Les pénuries de lanceurs, les perturbations de production et les revers lors des lancements signifient qu'Amazon n'a déployé que 243 des 3 236 satellites qu'elle s'était engagée, en 2019, à placer en orbite basse pour fournir internet aux particuliers, aux entreprises et aux gouvernements.
Cette pénurie a même contraint le géant technologique à solliciter les fusées Falcon 9 de son rival SpaceX pour ses lancements, soulignant sa dépendance vis-à-vis de prestataires tiers et les limites que cela impose à la vitesse de déploiement de son réseau.
SpaceX, en revanche, a déployé Starlink à un rythme soutenu en utilisant ses propres fusées, se forgeant une avance dominante en termes d'échelle et de couverture avec un réseau de 10 000 satellites.
Amazon et SpaceX se disputent tous deux le marché lucratif de l'internet par satellite, dont les clients potentiels vont des compagnies aériennes et de croisière aux entreprises isolées, en passant par les milliards de personnes privées d'un accès haut débit fiable.
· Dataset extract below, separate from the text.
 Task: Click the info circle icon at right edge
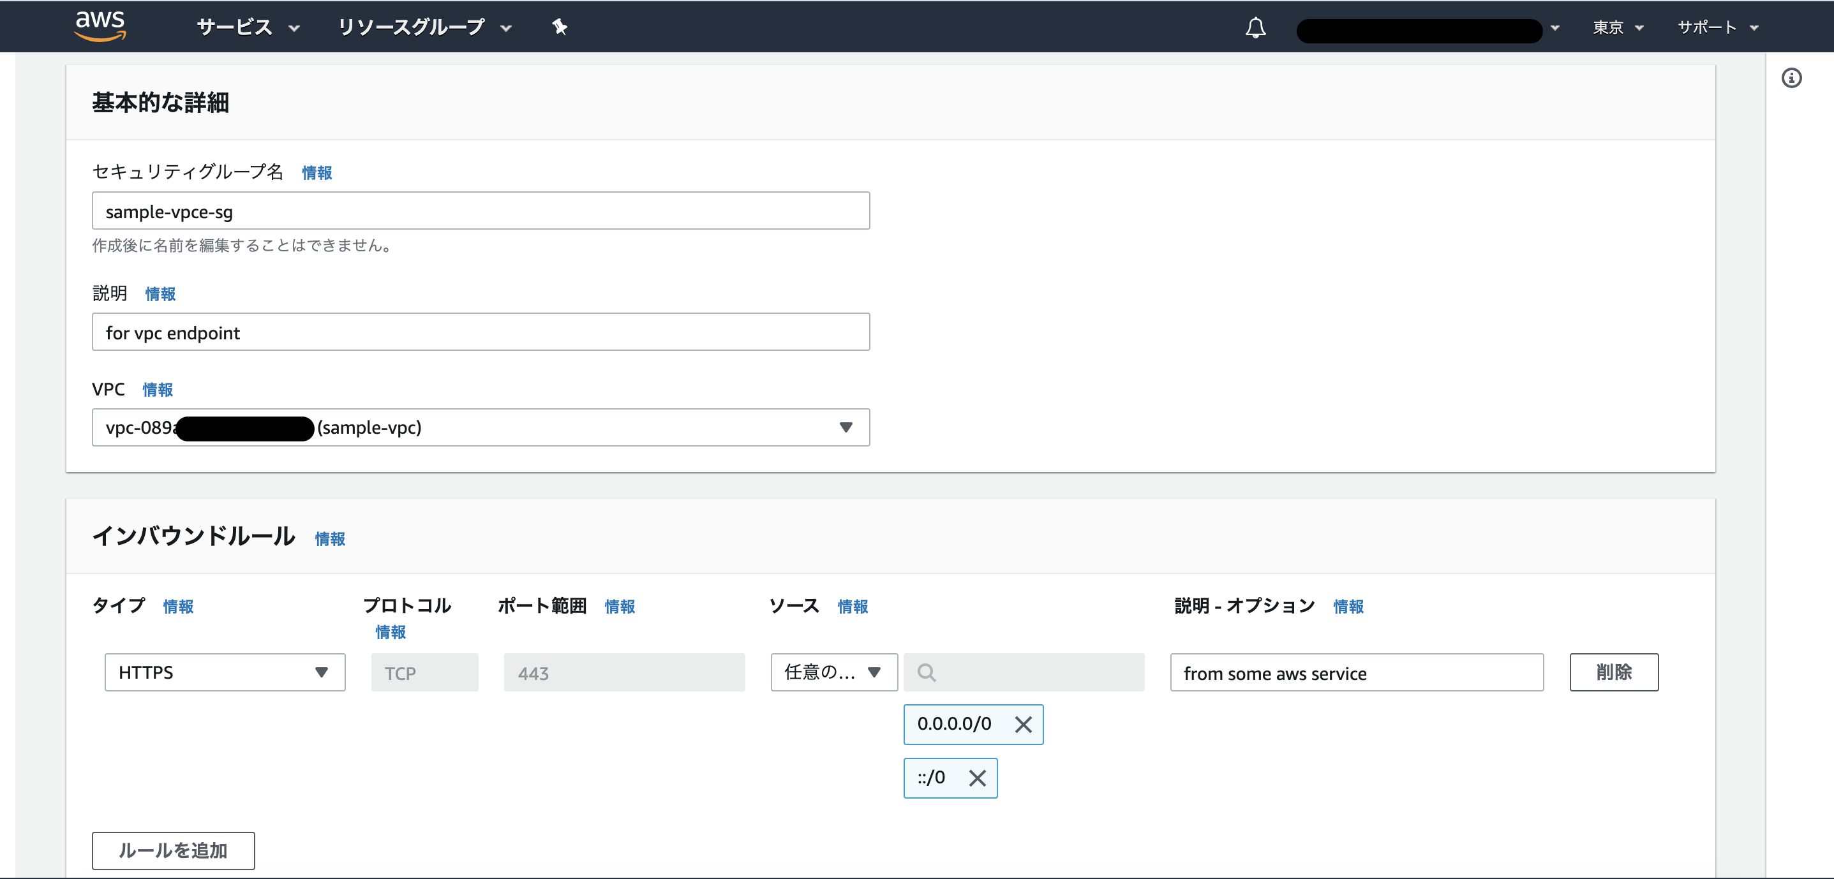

"À moins qu'Amazon ne parvienne à résoudre la question de la vitesse de déploiement et de l'accès aux lancements, l'écart restera structurel et non seulement numérique", a déclaré Gregory Radisic, chercheur principal et maître de conférences à l'Université Bond.
"Même avec Globalstar, Amazon court toujours après la cadence et l'envergure du déploiement."
Le réseau de Globalstar est conçu pour des connexions directes aux appareils mobiles, tandis que Starlink s'est concentré sur les services haut débit et développe des capacités similaires via des partenariats télécoms.
Plus tôt cette année, Amazon a demandé à la Commission fédérale des communications (FCC) des États-Unis une prolongation de deux ans d'une échéance fixée à juillet pour déployer environ 1 600 satellites, soit près de la moitié de sa constellation prévue. La FCC ne s'est pas encore prononcée sur cette demande.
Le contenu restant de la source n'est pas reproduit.